Satisfied!!!

Connecting Points

Monday, October 29, 2012

Today’s Topic: Satisfied!                                                                   

Today’s Text:  Psalm 119:33-40 (ESV)
33 Teach me, O LORD, the way of your statutes; and I will keep it to the end.
34 Give me understanding, that I may keep your law and observe it with my whole heart.
35 Lead me in the path of your commandments, for I delight in it.
36 Incline my heart to your testimonies, and not to selfish gain!
37 Turn my eyes from looking at worthless things; and give me life in your ways.
38 Confirm to your servant your promise, that you may be feared.
39 Turn away the reproach that I dread, for your rules are good.
40 Behold, I long for your precepts; in your righteousness give me life!

Monday mornings are hard for me, because I typically don’t sleep all that well on Sunday night. This morning is especially difficult because in addition to the normal reason for not sleeping well, I have this nasty cough that won’t go away and keeps me awake at night. I have been voluntarily sleeping in the grandkid’s Cat in the Hat bedroom so that Denise can sleep while I toss and turn and cough and hack.

The normal reason I don’t sleep well on Sunday nights is because I’m typically reviewing my sermon in my head and wondering why I said some things and why I didn’t say others. Last night I had a huge concern that the main point of the sermon didn’t get across sufficiently. Just about the time I would find peace by surrendering it all to the ministry of the Holy Spirit in the heart of the hearer, I would cough, thus starting the thinking process all over again.

Then the Lord met me this morning with this next section of the one-hundred-nineteenth Psalm. It is the exact re-focusing of my mind and heart that I needed this morning. Here in a nutshell is what the Lord is showing me:

Surrender – It is the Lord’s way that I need, not more of my own way (vs. 33). It is His understanding of His eternal law that I long for, not more of my own laws based on my own limited understanding of life (vs. 34). It is His direction that I need and that will bring me delight, not affirmation of my own choices and decisions (vs. 35). It is for His glory that I speak forth His testimonies from a heart that is inclined towards them, rather than speaking only those things that benefit me (vs. 36). I confess that all the things of this life are worthless compared to the life you can and will give me, so I surrender them all to you (vs.37)

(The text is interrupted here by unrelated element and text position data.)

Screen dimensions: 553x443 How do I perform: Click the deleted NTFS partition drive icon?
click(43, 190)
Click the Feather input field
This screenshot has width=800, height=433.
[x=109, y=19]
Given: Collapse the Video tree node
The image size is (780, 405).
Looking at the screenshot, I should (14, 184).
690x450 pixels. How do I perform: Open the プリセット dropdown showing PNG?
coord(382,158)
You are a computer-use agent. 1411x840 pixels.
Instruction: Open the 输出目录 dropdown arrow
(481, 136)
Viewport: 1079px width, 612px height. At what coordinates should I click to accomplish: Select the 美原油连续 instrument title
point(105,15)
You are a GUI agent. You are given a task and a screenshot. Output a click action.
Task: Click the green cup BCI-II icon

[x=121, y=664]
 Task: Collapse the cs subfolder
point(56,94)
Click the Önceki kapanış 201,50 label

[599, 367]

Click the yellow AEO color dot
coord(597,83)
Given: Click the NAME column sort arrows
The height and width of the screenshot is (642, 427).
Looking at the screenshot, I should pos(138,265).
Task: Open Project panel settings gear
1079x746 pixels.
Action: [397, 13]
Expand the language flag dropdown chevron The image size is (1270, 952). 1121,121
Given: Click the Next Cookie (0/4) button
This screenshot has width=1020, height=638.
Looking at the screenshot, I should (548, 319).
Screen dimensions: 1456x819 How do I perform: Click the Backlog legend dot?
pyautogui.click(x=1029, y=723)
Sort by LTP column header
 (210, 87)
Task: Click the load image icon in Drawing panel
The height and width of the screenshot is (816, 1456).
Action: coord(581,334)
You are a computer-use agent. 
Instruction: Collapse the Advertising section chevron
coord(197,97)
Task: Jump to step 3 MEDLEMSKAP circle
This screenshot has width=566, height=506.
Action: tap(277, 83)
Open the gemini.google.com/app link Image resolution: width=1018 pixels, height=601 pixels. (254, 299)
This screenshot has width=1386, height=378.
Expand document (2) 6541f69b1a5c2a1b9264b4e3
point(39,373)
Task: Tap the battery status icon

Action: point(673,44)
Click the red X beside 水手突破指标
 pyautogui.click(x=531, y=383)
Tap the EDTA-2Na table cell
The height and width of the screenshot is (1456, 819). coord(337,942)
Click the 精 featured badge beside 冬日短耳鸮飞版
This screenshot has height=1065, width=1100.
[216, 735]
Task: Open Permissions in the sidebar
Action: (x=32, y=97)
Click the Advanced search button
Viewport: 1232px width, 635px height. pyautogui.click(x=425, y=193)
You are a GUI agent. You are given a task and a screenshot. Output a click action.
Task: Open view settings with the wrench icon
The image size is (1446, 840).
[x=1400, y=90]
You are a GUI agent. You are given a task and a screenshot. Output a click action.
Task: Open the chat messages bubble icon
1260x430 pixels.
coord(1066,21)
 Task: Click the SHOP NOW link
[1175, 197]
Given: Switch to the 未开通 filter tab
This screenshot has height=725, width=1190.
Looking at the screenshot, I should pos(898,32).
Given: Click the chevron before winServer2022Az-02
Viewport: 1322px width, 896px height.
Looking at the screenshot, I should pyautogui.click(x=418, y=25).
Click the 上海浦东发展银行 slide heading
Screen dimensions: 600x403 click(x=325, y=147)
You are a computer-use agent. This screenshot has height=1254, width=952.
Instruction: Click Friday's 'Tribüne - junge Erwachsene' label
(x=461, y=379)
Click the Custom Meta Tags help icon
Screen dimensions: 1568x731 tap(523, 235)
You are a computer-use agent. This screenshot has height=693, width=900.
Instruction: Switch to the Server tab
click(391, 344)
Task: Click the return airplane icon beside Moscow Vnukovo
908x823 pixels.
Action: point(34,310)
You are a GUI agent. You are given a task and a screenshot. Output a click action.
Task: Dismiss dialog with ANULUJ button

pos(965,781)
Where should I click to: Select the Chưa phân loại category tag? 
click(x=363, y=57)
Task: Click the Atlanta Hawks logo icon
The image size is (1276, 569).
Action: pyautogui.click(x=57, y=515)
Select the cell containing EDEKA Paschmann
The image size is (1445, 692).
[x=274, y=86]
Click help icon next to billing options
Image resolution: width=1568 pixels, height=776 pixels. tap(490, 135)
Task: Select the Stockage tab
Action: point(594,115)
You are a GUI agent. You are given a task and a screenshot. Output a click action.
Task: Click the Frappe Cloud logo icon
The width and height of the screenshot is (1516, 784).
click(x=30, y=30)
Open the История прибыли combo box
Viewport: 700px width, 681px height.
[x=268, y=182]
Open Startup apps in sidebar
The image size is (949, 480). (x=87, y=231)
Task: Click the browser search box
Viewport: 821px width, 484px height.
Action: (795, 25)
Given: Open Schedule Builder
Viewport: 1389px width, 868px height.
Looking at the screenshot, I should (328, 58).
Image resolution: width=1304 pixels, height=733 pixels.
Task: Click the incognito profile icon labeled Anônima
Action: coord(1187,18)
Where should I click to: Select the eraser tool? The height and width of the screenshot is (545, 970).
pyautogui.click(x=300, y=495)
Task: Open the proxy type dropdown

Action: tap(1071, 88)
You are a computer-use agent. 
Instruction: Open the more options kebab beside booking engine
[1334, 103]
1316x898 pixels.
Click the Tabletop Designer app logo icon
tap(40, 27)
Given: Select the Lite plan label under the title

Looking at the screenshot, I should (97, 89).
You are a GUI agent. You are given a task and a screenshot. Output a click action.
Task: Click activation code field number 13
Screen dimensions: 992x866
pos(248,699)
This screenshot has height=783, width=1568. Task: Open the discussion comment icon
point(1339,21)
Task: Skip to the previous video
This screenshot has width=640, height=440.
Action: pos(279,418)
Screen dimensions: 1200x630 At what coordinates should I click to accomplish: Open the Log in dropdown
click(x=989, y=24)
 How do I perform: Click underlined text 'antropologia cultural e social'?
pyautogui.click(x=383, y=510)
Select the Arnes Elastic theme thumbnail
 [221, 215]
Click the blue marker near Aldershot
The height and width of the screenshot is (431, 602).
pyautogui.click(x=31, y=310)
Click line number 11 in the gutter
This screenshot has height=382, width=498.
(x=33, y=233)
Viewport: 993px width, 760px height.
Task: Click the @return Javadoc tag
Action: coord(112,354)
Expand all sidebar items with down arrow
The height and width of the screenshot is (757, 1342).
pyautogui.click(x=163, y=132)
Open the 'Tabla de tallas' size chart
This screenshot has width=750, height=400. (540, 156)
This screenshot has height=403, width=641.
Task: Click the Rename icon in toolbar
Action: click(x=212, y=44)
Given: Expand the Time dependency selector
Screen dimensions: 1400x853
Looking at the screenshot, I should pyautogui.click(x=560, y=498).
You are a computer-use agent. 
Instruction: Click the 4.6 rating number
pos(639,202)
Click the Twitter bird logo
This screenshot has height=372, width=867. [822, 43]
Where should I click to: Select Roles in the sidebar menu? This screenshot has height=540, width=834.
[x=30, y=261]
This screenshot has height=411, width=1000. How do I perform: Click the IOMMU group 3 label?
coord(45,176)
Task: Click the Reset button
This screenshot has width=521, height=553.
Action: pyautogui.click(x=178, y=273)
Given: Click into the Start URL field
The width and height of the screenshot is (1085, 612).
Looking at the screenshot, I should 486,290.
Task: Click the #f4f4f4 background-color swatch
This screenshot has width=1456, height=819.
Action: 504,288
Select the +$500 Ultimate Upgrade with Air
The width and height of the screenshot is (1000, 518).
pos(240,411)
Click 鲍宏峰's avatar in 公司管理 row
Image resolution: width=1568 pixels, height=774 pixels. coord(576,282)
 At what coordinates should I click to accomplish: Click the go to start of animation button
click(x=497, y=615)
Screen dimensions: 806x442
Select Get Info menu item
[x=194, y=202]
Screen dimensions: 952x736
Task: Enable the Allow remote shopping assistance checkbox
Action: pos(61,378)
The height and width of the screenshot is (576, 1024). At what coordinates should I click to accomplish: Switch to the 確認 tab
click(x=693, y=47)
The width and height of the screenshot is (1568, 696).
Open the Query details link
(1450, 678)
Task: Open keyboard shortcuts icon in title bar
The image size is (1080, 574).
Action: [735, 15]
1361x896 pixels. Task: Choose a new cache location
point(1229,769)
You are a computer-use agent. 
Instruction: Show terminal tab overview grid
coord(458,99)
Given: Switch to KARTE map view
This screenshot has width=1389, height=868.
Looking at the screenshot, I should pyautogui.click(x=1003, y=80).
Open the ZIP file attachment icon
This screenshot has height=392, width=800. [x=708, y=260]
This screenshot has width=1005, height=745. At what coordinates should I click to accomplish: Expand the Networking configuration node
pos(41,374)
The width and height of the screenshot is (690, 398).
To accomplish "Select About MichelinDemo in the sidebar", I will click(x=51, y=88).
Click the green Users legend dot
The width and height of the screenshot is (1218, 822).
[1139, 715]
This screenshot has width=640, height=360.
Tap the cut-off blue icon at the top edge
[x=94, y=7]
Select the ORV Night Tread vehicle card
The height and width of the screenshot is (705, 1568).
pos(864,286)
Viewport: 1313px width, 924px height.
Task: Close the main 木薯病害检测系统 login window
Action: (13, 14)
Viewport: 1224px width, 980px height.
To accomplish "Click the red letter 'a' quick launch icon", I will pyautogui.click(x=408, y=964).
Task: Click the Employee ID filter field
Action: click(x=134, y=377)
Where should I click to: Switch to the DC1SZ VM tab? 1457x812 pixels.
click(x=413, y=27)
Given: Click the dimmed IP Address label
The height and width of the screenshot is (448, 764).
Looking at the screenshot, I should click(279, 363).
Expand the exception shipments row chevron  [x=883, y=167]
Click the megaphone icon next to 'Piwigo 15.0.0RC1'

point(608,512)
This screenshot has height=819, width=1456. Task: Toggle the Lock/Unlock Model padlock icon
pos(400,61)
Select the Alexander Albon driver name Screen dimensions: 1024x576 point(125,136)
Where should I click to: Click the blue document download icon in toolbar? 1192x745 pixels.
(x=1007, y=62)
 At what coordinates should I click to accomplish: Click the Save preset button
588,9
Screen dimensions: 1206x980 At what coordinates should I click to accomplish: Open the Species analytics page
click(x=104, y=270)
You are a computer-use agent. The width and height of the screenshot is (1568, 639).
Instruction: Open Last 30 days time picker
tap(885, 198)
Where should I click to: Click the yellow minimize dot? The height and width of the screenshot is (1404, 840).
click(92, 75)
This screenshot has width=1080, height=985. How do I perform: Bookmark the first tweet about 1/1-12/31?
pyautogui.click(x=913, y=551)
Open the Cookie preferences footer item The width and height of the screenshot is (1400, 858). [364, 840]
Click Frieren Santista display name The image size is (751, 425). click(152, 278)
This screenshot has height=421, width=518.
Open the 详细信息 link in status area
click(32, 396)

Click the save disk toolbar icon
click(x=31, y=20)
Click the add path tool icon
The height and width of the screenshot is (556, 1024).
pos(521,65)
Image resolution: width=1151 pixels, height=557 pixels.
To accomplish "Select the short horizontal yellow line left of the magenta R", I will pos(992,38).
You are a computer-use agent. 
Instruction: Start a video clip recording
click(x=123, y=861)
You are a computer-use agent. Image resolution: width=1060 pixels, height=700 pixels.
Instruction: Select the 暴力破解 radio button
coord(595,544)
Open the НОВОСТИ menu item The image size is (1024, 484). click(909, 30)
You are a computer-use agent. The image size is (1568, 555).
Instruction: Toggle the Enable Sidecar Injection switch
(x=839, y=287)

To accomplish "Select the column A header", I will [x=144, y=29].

Supplication – With a surrendered heart, I seek my life from you and you alone. I come before you with a humble heart that recognizes my need and your provision. I specifically ask you for the following things so that my life will be pleasing to you. Teach me the way of life governed by your statutes and I will live in it(vs. 33). Give me understanding so that your law makes sense to me and I will choose it over all other options (vs. 34). Lead me and direct my life in the path you have prepared, for I will find delight in it (vs. 35). Change me by changing the inclinations of my heart so they only and always lean towards you not towards self (vs. 36). Turn me away from the worthless things of the world and show me the value of your ways (vs. 37). Confirm your promises to me, whether they be for blessing or cursing, so that in my heart I have a healthy fear of you that produces obedience to your Word (vs. 38). Give me courage to stand for you no matter what reproach it brings me from the people I live with every day, because ultimately I believe that your rules are good (vs. 39).

Satisfaction – In surrendering my way to yours, and in seeking your supply of all things necessary for life, I find complete satisfaction. I delight in the path you have chosen for me, knowing that behind all the pain of the current circumstances you are there directing every detail to bring glory to your Name and good to my life (vs. 35, 39). You are fulfilling your promise to give me life – real life – abundant life – so I long to know more and more of your precepts (vs. 40).

Suddenly being tired doesn’t matter anymore. I wonder what blessing God has planned for today that will confirm His promises to me and completely satisfy the longings of my heart? I am praying diligently for the same for you!